After downloading the Capstone Reports, I needed to extract the text in each report, so I relied a function from the pdftools package. My code could probably be more efficient and there were some font-related errors, but I was able to extract the text from each report as a series of bigrams and then plot the result. Again, here’s the code I used:

library(tidyverse)
library(stringr)
library(pdftools)
library(tidytext)
library(ggraph)
library(igraph)

# create empty df
bigram_df <- tibble(word1 = character(), word2 = character(), 
                    n = numeric(), report_num = numeric())

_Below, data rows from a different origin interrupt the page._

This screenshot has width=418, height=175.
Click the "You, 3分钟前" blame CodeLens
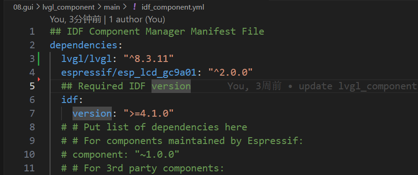pyautogui.click(x=75, y=20)
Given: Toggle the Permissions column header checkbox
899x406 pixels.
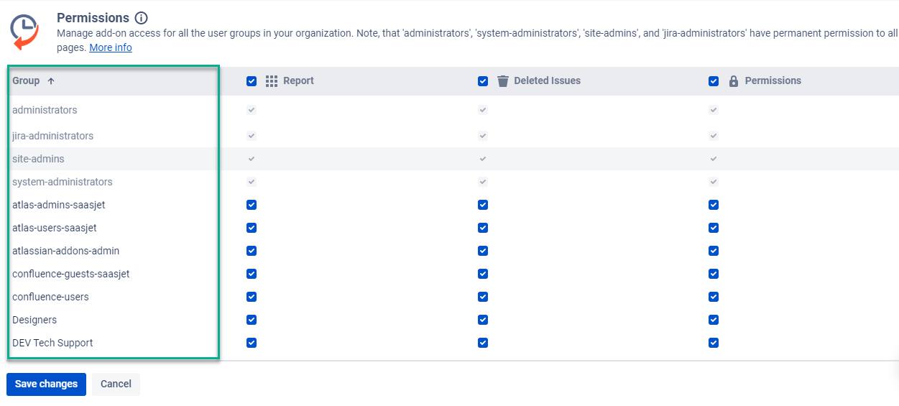Looking at the screenshot, I should pyautogui.click(x=714, y=81).

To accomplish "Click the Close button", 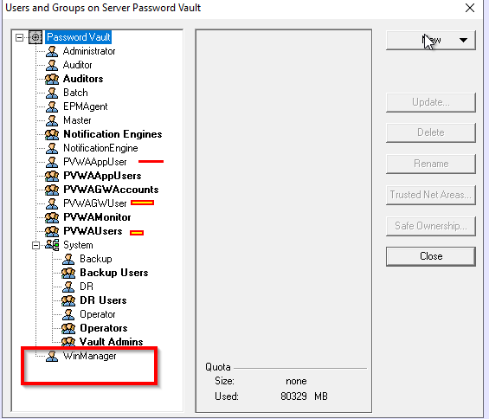I will (x=431, y=256).
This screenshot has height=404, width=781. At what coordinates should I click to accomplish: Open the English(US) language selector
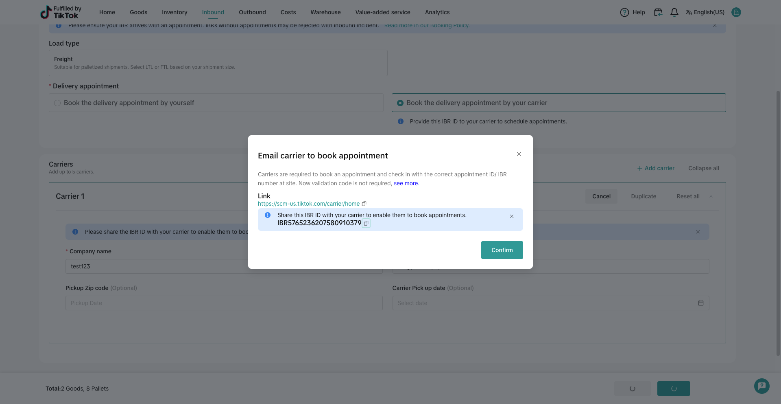(705, 12)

# loop through each capstone pdf
for(k in 1:38){
  
  # parse text from capstone pdf
  report_text <- pdf_text(str_c("reports/capstone", k,".pdf"))
  
  # unnest text into bigrams
  report_bigrams <- tibble(chapter = report_text) %>%
    unnest_tokens(bigram, chapter,token = "ngrams", n = 2)
  
  # split bigrams into separate columns
  bigrams_sep <- report_bigrams %>% 
    separate(bigram, c("word1", "word2"), sep = " ")
  
  # filter out stopwords, numbers, dupes; add count and report number
  bigrams_filtered <- bigrams_sep %>% 
    filter(!word1 %in% stop_words$word) %>% 
    filter(!word2 %in% stop_words$word) %>% 
    filter(!str_detect(word1, "[0-9]")) %>% 
    filter(!str_detect(word2, "[0-9]")) %>% 
    filter(word1 != word2) %>%
    count(word1, word2, sort = TRUE) %>%
    mutate(report_num = k)
  
  # add to df
  bigram_df <- bind_rows(bigram_df, bigrams_filtered)
  
}

# prep data for graphing; only count bigrams w/ n > 20
bigram_graph <- bigram_df %>% 
  filter(n > 20) %>% 
  graph_from_data_frame()

# set arrow type
a <- grid::arrow(type = "closed", length = unit(.15, "inches"))

set.seed(23)

# plot bigram graph
ggraph(bigram_graph, layout = "fr") +
  geom_edge_link(aes(edge_alpha = n), show.legend = FALSE,
                 arrow = a, end_cap = circle(.03, 'inches')) +
  geom_node_point(color = "lightblue", size = 3) +
  geom_node_text(aes(label = name), vjust = 1, hjust = 1) +
  theme_void()

# save plot
ggsave("figures/capstone_bigrams.png", width = 12, height = 8, units = "in")

capstone bigrams

The resulting plot paints a nice picture of what SDP Fellows wrote about in their Capstone Reports. There’s a lot of focus on college readiness and teacher effectiveness, which were two of the “buckets” on the SDP website, but it’s helpful to see what other words were frequently tied to those phrases. It also helps to see what some of the less-popular topics covered.

The tidytext package is a ton of fun to work with - I’m looking forward to using it more and finding new sources of text to analyze!